3.0 UX Impact: What This Enables

3.1 Trust-Aware Recommendations

  • “3 of your trusted contacts already vetted this financial app for transparency.”
  • “This news source aligns with both your values and your reading circle’s habits.”

3.2 Delegated Judgment

  • “You often defer to Alice in tech tools. She recently revoked access to this one—want to review?”

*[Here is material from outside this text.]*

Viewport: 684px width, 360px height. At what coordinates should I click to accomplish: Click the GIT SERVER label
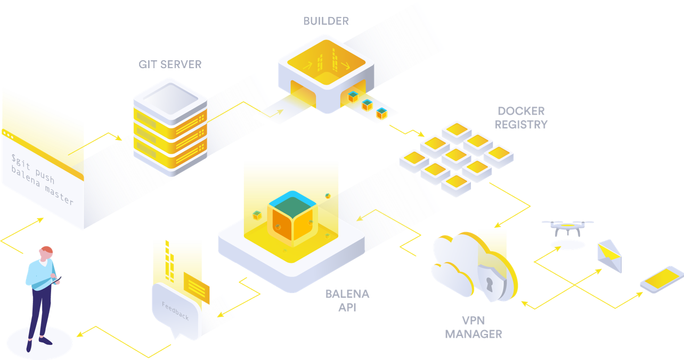pyautogui.click(x=170, y=64)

3.3 Emergent Collective Wisdom

  • Anonymous, opt-in patterns across the network allow for:
  • Early detection of trust breaches
  • Elevation of values-aligned services
  • Collaborative filtering based not on behavior, but beliefs

4.0 Network Effects, Reimagined

Traditional network effects benefit the platform.
Consigliere’s network effects benefit the person.

Each new user improves:

  • The fidelity of value modeling
  • The nuance of negotiation defaults
  • The safety net for evaluating new agents or actors

The system gets smarter, not by aggregating your data,
but by interlinking your trust.


5.0 Quote

“A single conscience is powerful. A network of conscience is unstoppable.”
AIGORA Design Memo


6.0 Strategic Invitation

So yes—come for the autonomy.
But stay for the collective insight that only emerges
when trust is treated as a shared, living organism.

Let your Consigliere meet mine.

Let them help us build a future worth trusting.